New Evidence of Dental Pathology in 40,000-year-old Neandertals

unlike modern urban humans with a soft refined diet and consequent rampant dental pathology, especially dental caries and periodontal disease, dental and alveolar pathology was relatively rare in Pleistocene humans. This holds true for the Neandertals, who were contemporaneous with and immediately preceded modern humans in western Eurasia, between ~200,000 and ~35,000 years ago. Among Neandertals, the most general observations of the dentition are a high level of occlusal and interproximal attrition.
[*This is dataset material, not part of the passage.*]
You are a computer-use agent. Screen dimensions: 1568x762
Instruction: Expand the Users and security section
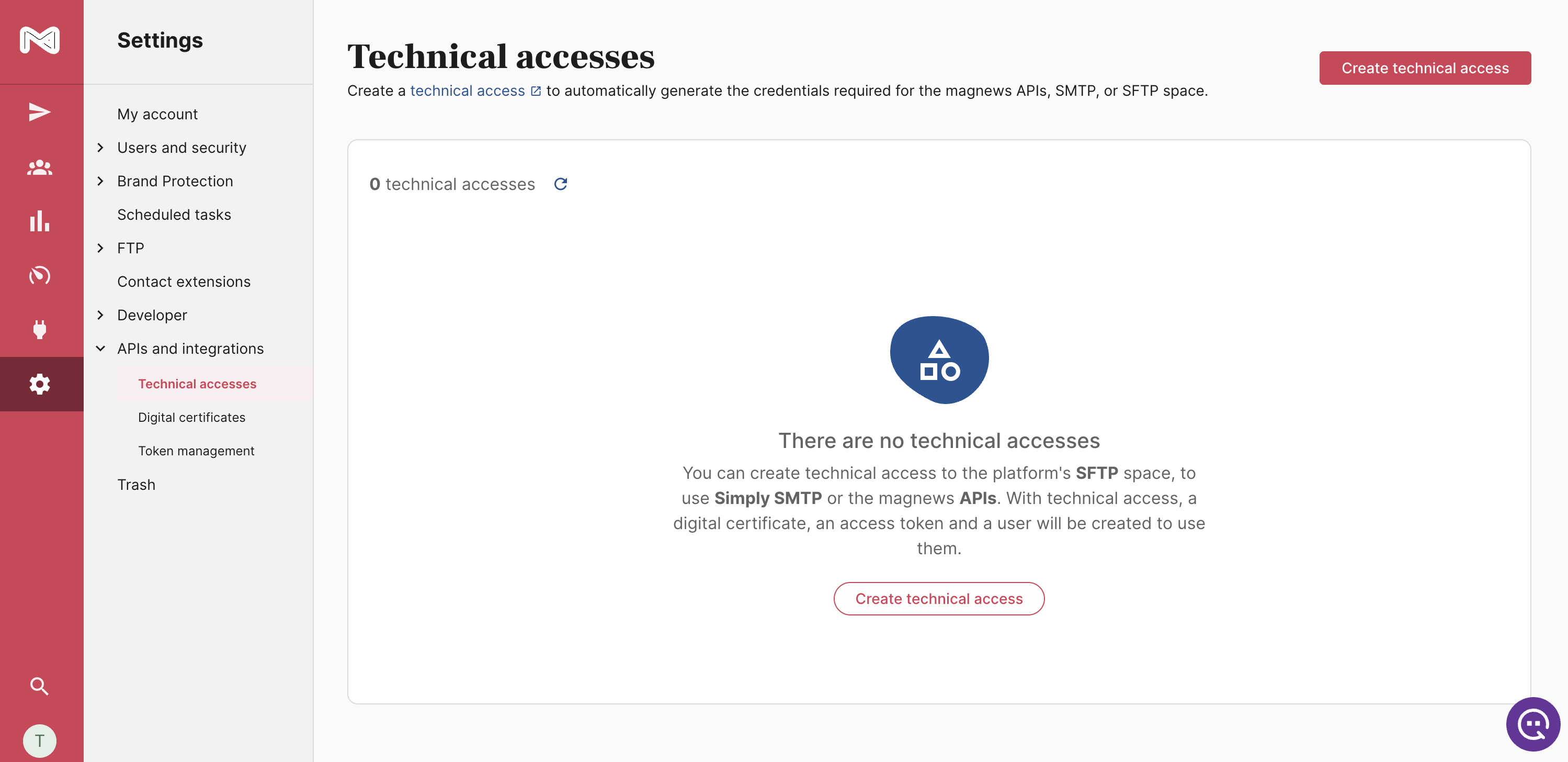point(101,148)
The wear tended to be greater on the anterior teeth, frequently resulting in complete crown removal of some teeth by the fifth decade of life, and was accompanied by supereruption of the teeth (Trinkaus, 1983). Caries lesions have been documented (Lebel and Trinkaus, 2001), but they were extremely rare (4 out of > 1250 teeth, or ≈ 0.3%). Ante mortem tooth loss was present but rare, even in cases of marked occlusal attrition (Heim, 1976; Trinkaus, 1983, 1985). The few known alveolar abscesses were associated with severe attrition and/or ante mortem tooth loss (Heim, 1976; Trinkaus, 1985), and pathology of the mandibular body beyond alveolar lesions is unknown. Orthodontic problems included only premolar rotations (Rougier et al., 2006). It is in this context that we present dental pathological lesions in two Neandertal fossils from the Sima de las Palomas del Cabezo Gordo, southeastern Spain. This paper is not intended to be a conceptual advance, but it presents new data regarding the antiquity of human caries lesions and an unusual case of oral pathology.